5. Restructure Single-Shareholder Companies

For unipersonal companies (“sociedades unipessoais por quotas”), dividing and transferring part of the quota to another shareholder is key. Once another partner holds at least 26% of the capital, the company can be converted into a multi-member limited company. This step eliminates its automatic classification as a transparent professional company.

6. Avoid Simple Asset Management Companies

Family-based companies that only hold property or assets often fall into the transparency rules. Adding different economic activities or structuring through a holding company can sometimes help avoid this treatment.

Practical Implications for Expats

For expats in Madeira, the difference between being taxed at the company level or under transparency is significant. A standard company enjoys the corporate tax rate and can reinvest earnings before distribution. A transparent company, by contrast, forces immediate taxation at the personal level, which may interfere with long-term investment plans.

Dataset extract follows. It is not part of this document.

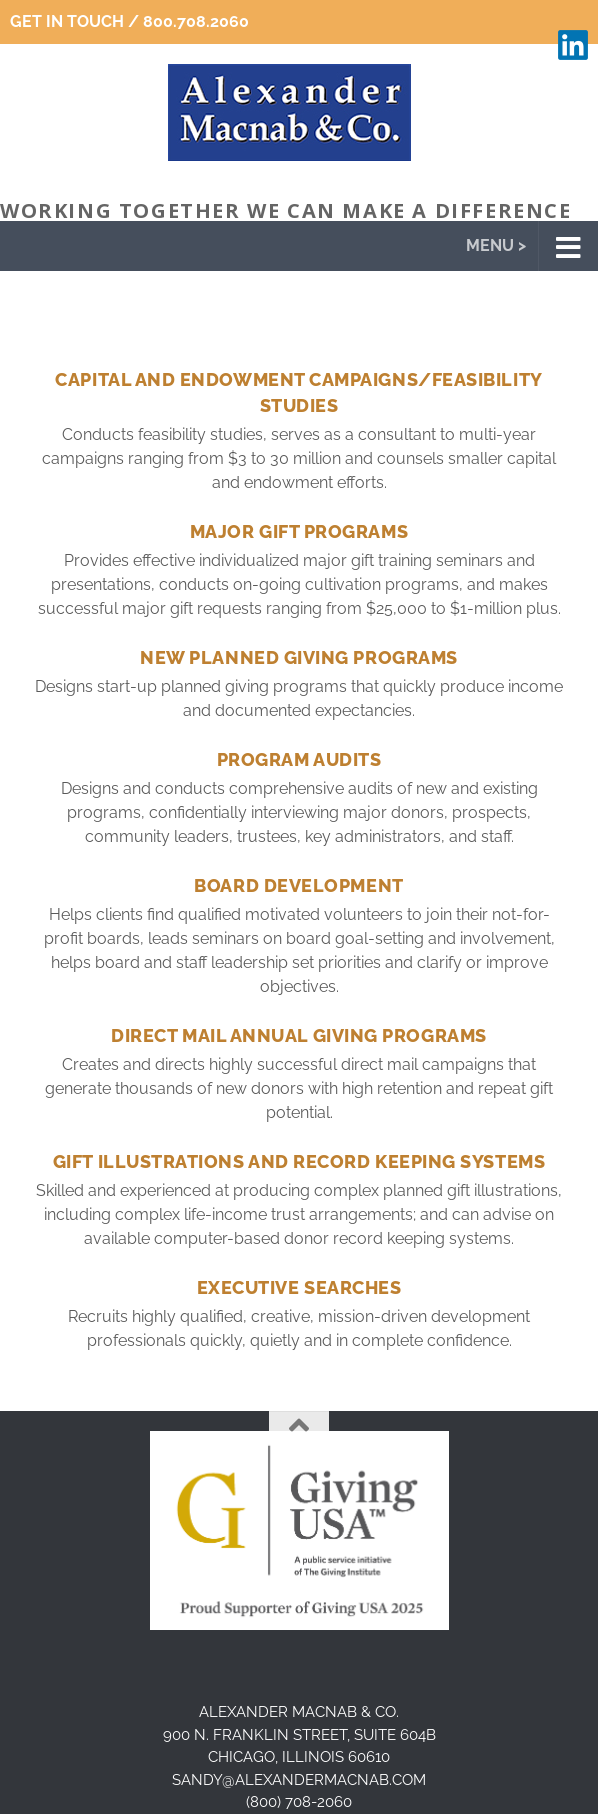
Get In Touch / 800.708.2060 (129, 21)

Therefore, structuring the shareholding and company type at the outset is vital. Once transparency applies, it cannot be waived or replaced by choice.

Conclusion

Understanding tax transparency in Portugal is essential for any expat planning to live and invest in Madeira. The regime can apply automatically, leading to unexpected tax burdens, even on undistributed profits.

Fortunately, legal structuring options exist. Expats can avoid pass-through classification by diversifying shareholders, ensuring 26% ownership by non-professionals, expanding the partner base, or creating multidisciplinary firms.

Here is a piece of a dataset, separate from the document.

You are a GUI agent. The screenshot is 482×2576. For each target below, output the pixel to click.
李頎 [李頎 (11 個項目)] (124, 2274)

Proper planning at incorporation is the safest way to protect investments and ensure efficient taxation. Expats are strongly advised to seek specialised advice before setting up a company in Madeira.

The information provided in this article on tax transparency in Portugal is intended for general informational purposes only. It does not constitute legal, tax, or accounting advice and should not be relied upon as such. The Portuguese tax regime is complex and subject to frequent changes. Expats in Madeira or elsewhere should always seek professional advice from qualified legal and tax consultants before deciding on company structuring or personal taxation. Madeira Corporate Services does not accept liability for any actions taken based on this content.